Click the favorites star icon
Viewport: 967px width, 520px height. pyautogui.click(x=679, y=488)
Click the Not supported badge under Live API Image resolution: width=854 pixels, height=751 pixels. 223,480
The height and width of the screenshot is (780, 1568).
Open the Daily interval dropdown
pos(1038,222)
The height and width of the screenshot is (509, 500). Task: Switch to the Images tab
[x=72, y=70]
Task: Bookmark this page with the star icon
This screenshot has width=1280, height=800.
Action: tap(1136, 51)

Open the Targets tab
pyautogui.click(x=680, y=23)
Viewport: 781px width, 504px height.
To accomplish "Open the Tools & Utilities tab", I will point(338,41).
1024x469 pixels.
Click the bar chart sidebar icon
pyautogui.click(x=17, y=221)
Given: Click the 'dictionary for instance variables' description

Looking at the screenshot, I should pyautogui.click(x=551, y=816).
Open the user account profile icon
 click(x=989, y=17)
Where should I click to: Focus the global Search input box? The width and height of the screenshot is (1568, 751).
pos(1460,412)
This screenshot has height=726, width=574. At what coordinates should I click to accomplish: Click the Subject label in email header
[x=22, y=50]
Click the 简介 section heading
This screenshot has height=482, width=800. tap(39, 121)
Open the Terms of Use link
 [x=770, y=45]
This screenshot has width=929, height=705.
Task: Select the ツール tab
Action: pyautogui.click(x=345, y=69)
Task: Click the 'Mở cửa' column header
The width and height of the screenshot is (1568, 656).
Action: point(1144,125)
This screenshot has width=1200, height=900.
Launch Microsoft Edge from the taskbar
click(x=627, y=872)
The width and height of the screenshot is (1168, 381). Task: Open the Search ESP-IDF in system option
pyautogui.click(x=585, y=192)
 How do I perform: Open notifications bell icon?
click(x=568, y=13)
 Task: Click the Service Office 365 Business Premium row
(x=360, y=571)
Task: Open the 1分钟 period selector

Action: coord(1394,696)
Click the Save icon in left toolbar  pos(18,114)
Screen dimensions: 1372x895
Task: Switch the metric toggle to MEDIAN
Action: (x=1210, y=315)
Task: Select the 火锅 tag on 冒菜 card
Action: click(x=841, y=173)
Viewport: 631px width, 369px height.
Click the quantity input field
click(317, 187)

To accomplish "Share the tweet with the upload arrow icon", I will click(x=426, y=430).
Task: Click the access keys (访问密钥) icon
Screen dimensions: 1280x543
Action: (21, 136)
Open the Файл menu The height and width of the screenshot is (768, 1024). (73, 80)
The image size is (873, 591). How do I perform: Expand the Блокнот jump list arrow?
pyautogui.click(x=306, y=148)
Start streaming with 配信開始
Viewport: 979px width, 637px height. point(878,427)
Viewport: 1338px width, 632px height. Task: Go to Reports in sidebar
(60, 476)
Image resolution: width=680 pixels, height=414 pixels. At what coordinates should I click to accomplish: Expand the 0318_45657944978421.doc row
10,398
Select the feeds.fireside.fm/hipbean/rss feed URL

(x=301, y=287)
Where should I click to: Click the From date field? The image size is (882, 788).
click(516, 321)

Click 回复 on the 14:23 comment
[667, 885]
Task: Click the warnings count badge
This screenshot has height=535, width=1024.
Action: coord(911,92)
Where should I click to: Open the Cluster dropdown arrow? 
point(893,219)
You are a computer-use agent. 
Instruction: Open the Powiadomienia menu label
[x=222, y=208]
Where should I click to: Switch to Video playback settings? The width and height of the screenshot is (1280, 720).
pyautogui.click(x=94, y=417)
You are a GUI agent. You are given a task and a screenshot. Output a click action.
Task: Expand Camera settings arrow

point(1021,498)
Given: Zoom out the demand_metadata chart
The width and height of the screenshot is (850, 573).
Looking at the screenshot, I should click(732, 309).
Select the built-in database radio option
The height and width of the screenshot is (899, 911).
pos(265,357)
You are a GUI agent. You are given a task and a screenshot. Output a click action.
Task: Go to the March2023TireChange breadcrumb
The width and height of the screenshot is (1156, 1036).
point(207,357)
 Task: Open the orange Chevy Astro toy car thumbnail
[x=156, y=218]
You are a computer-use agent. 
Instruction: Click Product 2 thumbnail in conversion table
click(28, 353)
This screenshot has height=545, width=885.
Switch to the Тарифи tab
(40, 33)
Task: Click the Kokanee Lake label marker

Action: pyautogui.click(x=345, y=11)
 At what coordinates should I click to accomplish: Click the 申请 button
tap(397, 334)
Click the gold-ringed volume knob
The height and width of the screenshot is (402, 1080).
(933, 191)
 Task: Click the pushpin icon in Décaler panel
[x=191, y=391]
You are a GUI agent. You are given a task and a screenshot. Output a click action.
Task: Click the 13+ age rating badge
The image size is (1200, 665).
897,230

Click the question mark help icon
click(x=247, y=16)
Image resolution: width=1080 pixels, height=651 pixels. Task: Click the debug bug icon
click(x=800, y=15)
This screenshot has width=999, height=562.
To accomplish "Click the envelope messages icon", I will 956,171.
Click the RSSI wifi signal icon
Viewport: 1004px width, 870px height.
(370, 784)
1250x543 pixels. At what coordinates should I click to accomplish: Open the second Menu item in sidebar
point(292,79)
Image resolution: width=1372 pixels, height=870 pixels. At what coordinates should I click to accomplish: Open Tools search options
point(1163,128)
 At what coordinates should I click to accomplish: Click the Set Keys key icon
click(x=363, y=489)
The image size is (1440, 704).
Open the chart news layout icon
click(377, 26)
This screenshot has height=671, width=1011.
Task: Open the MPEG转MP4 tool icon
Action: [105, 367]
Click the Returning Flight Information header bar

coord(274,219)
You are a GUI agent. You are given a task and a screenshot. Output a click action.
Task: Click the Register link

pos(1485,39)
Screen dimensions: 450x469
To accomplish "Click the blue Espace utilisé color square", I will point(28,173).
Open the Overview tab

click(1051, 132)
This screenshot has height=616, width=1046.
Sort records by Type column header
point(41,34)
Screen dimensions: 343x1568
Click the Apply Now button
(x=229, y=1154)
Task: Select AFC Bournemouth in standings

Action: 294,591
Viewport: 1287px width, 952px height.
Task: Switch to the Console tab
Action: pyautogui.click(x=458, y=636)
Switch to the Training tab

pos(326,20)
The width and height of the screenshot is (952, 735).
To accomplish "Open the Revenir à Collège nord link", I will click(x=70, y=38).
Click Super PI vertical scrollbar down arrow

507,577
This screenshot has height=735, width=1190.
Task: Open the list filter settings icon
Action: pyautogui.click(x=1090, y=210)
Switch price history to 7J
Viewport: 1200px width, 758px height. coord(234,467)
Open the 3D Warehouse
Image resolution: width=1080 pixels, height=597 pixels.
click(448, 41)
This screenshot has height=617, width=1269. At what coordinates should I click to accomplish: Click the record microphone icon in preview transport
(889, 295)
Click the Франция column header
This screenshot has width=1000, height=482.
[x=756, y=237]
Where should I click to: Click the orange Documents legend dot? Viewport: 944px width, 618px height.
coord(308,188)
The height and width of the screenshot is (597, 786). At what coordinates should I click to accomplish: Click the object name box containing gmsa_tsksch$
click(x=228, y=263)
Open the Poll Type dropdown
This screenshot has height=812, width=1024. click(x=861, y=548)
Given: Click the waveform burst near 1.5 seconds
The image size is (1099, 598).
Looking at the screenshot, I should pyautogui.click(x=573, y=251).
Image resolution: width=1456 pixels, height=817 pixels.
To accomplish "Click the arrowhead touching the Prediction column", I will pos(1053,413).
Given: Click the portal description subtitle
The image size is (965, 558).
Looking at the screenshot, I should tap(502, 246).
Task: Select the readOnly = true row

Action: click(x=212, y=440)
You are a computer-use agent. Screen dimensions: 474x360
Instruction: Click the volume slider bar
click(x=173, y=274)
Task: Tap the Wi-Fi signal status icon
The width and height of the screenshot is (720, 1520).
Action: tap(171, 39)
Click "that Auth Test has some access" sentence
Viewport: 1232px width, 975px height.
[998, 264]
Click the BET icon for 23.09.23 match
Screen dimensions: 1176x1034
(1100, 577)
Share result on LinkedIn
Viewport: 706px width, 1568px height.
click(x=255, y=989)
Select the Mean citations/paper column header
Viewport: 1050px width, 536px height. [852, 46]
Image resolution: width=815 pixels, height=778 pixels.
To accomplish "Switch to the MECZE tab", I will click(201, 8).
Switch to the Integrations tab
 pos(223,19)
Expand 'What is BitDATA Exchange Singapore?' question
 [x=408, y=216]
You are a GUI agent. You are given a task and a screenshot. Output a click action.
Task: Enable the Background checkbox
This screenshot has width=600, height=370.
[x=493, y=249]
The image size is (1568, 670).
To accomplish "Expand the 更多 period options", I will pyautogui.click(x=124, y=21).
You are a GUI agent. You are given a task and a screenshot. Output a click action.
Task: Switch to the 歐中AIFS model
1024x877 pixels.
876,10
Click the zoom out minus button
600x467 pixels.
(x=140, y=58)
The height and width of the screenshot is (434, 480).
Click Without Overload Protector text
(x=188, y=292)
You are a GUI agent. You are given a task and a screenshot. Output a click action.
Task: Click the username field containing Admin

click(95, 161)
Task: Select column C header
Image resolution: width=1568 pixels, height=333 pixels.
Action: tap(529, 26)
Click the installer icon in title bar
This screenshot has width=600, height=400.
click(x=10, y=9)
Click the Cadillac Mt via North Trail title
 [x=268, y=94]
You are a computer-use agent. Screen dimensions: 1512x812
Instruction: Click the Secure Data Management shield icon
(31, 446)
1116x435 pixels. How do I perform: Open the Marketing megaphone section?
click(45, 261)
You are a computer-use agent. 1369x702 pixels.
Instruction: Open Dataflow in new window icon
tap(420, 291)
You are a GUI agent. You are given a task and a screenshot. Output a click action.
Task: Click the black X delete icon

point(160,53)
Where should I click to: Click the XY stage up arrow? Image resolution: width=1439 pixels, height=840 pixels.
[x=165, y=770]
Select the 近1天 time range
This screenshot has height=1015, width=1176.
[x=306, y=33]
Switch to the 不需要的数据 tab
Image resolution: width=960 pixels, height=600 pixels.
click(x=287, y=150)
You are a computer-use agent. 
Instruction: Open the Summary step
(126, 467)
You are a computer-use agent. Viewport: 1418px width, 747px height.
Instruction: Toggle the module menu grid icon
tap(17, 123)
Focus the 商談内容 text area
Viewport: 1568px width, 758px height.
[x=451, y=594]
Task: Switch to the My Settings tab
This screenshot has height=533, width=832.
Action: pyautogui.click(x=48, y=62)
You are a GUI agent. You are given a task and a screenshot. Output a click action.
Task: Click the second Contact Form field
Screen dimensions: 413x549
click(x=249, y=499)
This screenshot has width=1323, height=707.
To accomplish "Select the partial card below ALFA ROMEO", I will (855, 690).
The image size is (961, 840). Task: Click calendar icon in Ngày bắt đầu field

▶ [EXERCISE BRIEF] Copy the lines of the data above exactly as written, beginning with the line containing "At what coordinates should I click to accomplish: Click the 申请" and ending with the line containing "The width and height of the screenshot is (952, 735).", and leave out all other lines.

▶ [ANSWER BOX]
 At what coordinates should I click to accomplish: Click the 申请 button
tap(397, 334)
Click the gold-ringed volume knob
The height and width of the screenshot is (402, 1080).
(933, 191)
 Task: Click the pushpin icon in Décaler panel
[x=191, y=391]
You are a GUI agent. You are given a task and a screenshot. Output a click action.
Task: Click the 13+ age rating badge
The image size is (1200, 665).
897,230

Click the question mark help icon
click(x=247, y=16)
Image resolution: width=1080 pixels, height=651 pixels. Task: Click the debug bug icon
click(x=800, y=15)
This screenshot has width=999, height=562.
To accomplish "Click the envelope messages icon", I will 956,171.
Click the RSSI wifi signal icon
Viewport: 1004px width, 870px height.
(370, 784)
1250x543 pixels. At what coordinates should I click to accomplish: Open the second Menu item in sidebar
point(292,79)
Image resolution: width=1372 pixels, height=870 pixels. At what coordinates should I click to accomplish: Open Tools search options
point(1163,128)
 At what coordinates should I click to accomplish: Click the Set Keys key icon
click(x=363, y=489)
The image size is (1440, 704).
Open the chart news layout icon
click(377, 26)
This screenshot has height=671, width=1011.
Task: Open the MPEG转MP4 tool icon
Action: [105, 367]
Click the Returning Flight Information header bar

coord(274,219)
You are a GUI agent. You are given a task and a screenshot. Output a click action.
Task: Click the Register link

pos(1485,39)
Screen dimensions: 450x469
To accomplish "Click the blue Espace utilisé color square", I will point(28,173).
Open the Overview tab

click(1051, 132)
This screenshot has height=616, width=1046.
Sort records by Type column header
point(41,34)
Screen dimensions: 343x1568
Click the Apply Now button
(x=229, y=1154)
Task: Select AFC Bournemouth in standings

Action: 294,591
Viewport: 1287px width, 952px height.
Task: Switch to the Console tab
Action: pyautogui.click(x=458, y=636)
Switch to the Training tab

pos(326,20)
The width and height of the screenshot is (952, 735).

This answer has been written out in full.